The National Transportation Safety Board said “systemic failures” by multiple agencies, including the U.S. Army, led to the mid-air collision last year between an Army UH-60 Blackhawk and an American Airlines regional jet over the Potomac River in Washington, D.C.
Following a year-long investigation into the Jan. 29, 2025, crash, the NTSB said Tuesday that the main cause of the accident was the longstanding use of a helicopter route in the path of a runway approach and failures by the Federal Aviation Administration to act on recommendations to mitigate risk at Ronald Reagan Washington National Airport.
They cited numerous issues that led to the collision, including an overtasked air traffic control system, busy helicopter flight paths and the FAA’s failure to analyze and address hundreds of close calls in the region in the past decade.
The investigation also found that the Army failed to educate its pilots on a known problem with the helicopter’s barometric altimeters that likely caused the Blackhawk crew to think they were flying 100 feet lower than they were.
The NTSB also said the air traffic controllers at the facility frequently relied on pilots seeing one another — “visual separation” — to avoid collisions and the Blackhawk crew likely did not see the aircraft that it struck.
“This helicopter route shouldn’t have been there in the first place,” NTSB Chairwoman Jennifer Homendy said during the hearing Tuesday. “I also felt it was critical … to talk about the error tolerances of barometric altimeters and the lack of pilot knowledge of knowing that they thought they were at 200 feet and they were actually at 300 and above at some points, which is unacceptable.”
A simulation shown at the hearing from the perspective of the Army crew showed the pilots, using night-vision goggles, had limited visibility and likely thought the jet was one of several lined up farther away to land on the airport’s main runway.
The aircraft, American Airlines Flight 5532, was routed to a lesser-used diagonal runway that crosses the helicopter route and is used for roughly 7% of landings at the airport.
Air traffic control advised the Army aircraft to go behind the American Airlines aircraft but did not include specific information on the aircraft’s location.
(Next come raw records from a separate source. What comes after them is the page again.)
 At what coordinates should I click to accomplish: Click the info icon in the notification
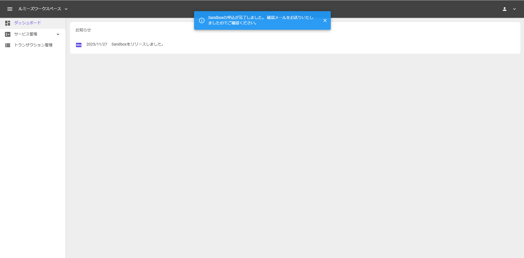coord(202,20)
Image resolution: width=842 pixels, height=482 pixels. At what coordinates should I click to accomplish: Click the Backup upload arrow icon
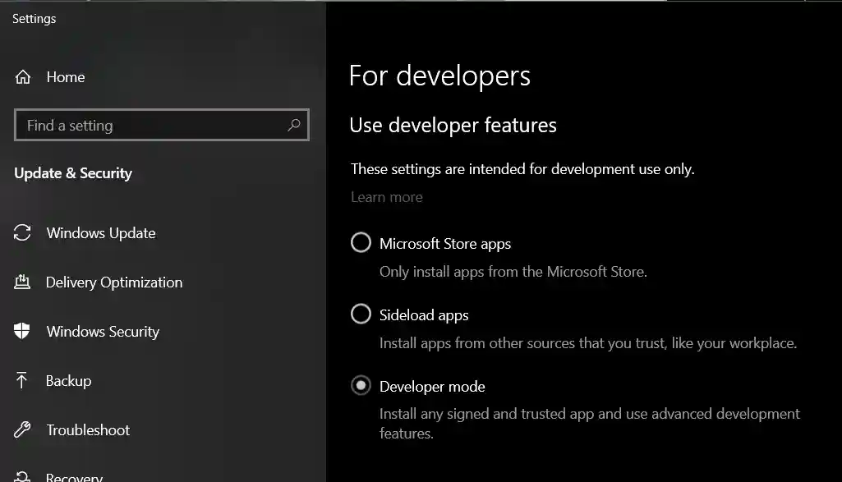(21, 381)
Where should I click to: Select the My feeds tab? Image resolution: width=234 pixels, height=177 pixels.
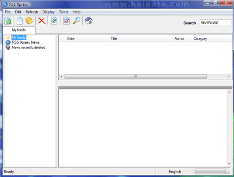point(19,30)
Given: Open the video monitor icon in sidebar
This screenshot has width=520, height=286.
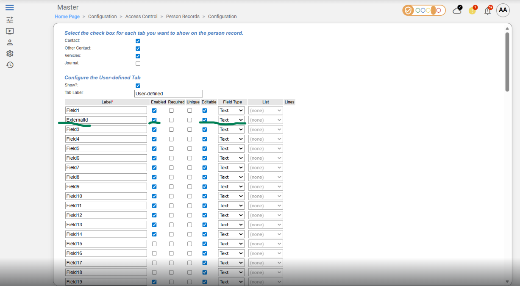Looking at the screenshot, I should coord(10,31).
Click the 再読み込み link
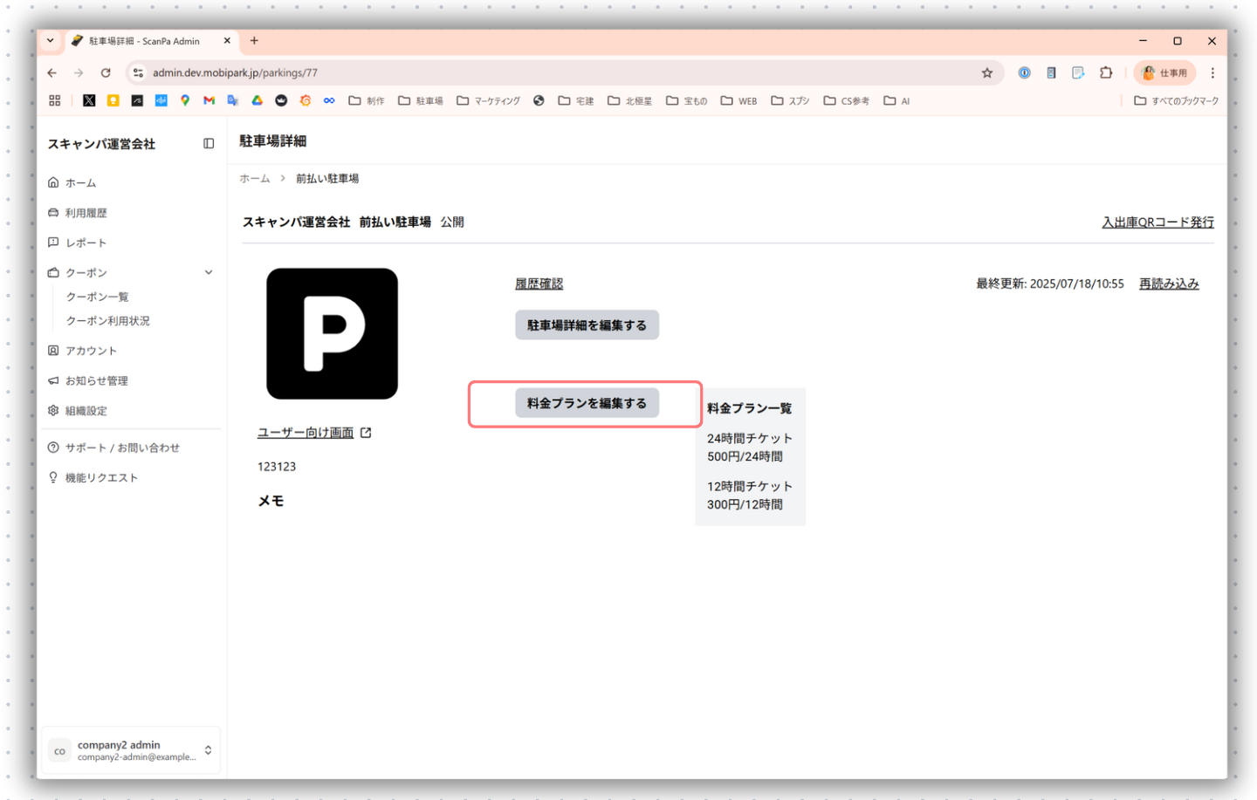This screenshot has height=800, width=1257. 1168,284
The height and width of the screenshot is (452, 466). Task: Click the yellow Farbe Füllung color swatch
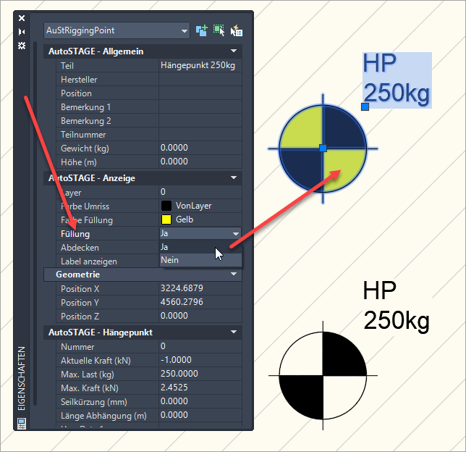click(166, 220)
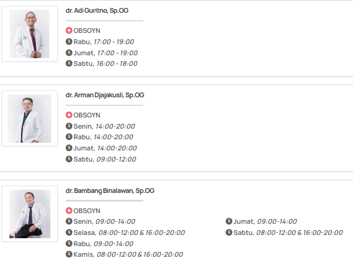Viewport: 353px width, 261px height.
Task: Open dr. Adi Guritno, Sp.OG profile name
Action: point(97,10)
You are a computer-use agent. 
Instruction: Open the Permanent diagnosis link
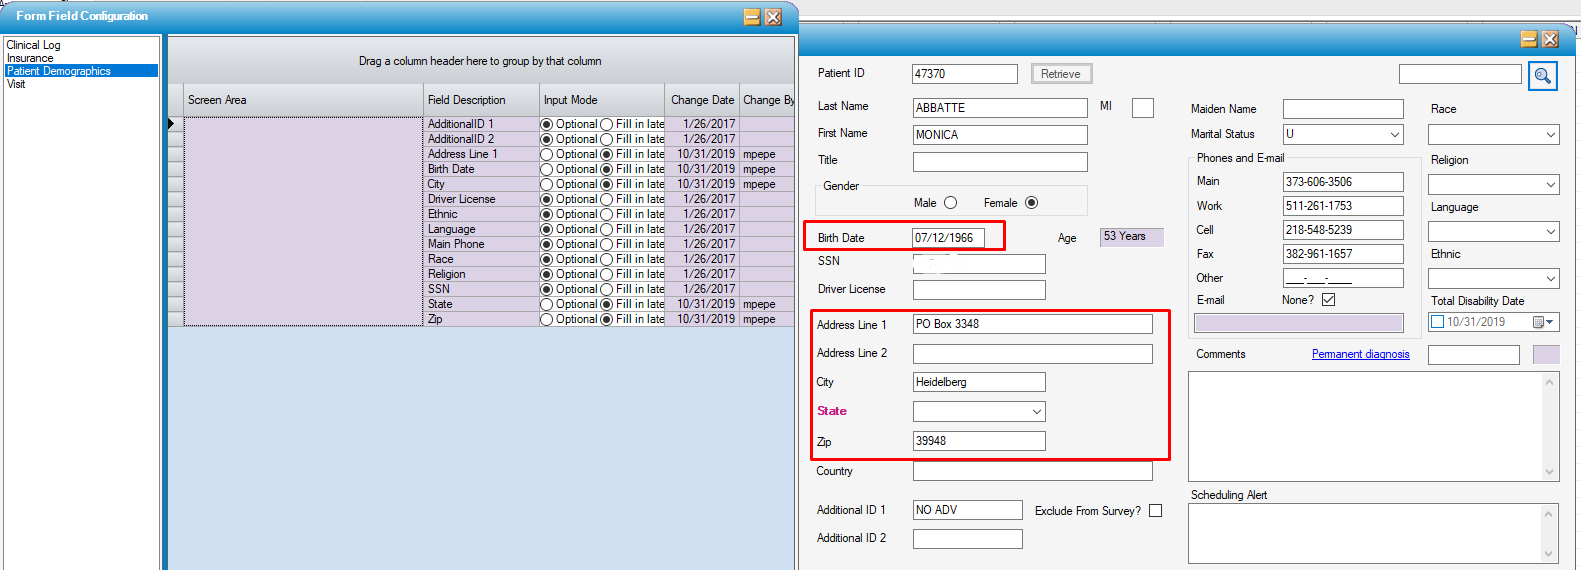coord(1360,354)
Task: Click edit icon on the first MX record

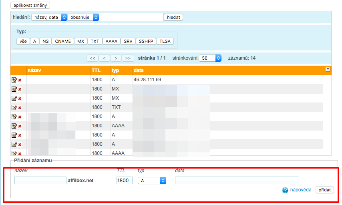Action: click(x=14, y=89)
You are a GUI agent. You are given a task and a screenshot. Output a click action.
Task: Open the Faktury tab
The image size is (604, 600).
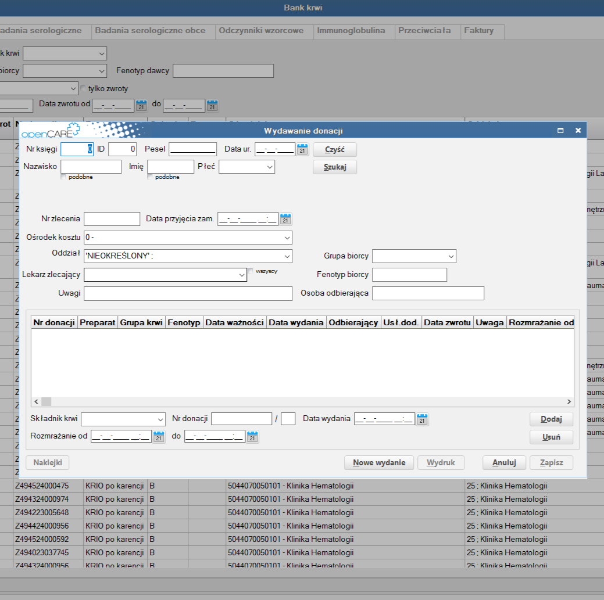[478, 31]
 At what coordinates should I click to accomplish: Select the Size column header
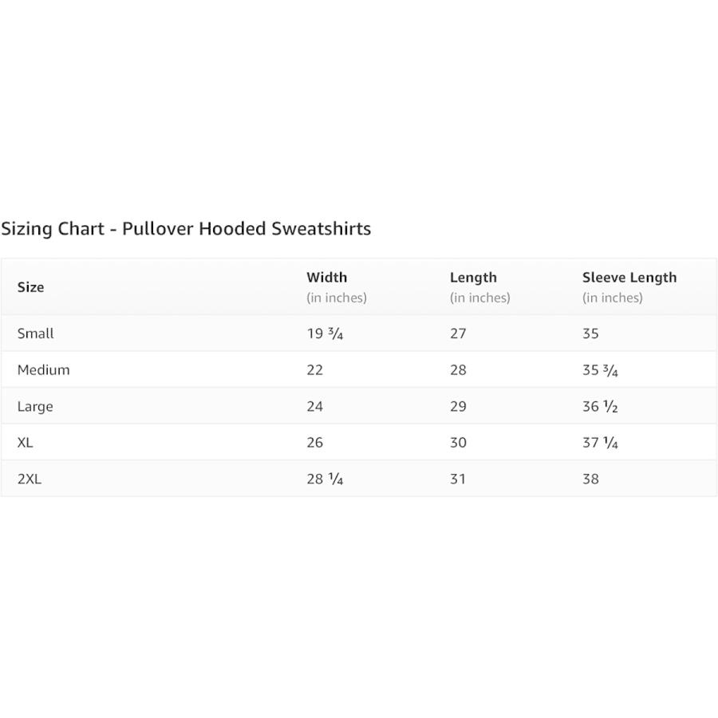[30, 287]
The radio transmission to the helicopter was garbled and the pilots did not hear the instruction to go behind the plane. They responded that they saw the aircraft, but according to the simulation, they likely weren’t looking at the correct jet.
In cockpit communication, the Army crew appeared to be concerned about their location because they were above the middle of the river; the helicopter route hugs the shoreline. They were moving to the left when the collision occurred, according to the NTSB.
The accident killed 67 people — 64 aboard American Airlines Flight 5342 from Wichita, Kansas, and three aboard the Blackhawk helicopter.
The soldiers killed were the pilot, Capt. Rebecca Lobach, pilot instructor Chief Warrant Officer 2 Andrew Eaves and crew member Staff Sgt. Ryan O’Hara.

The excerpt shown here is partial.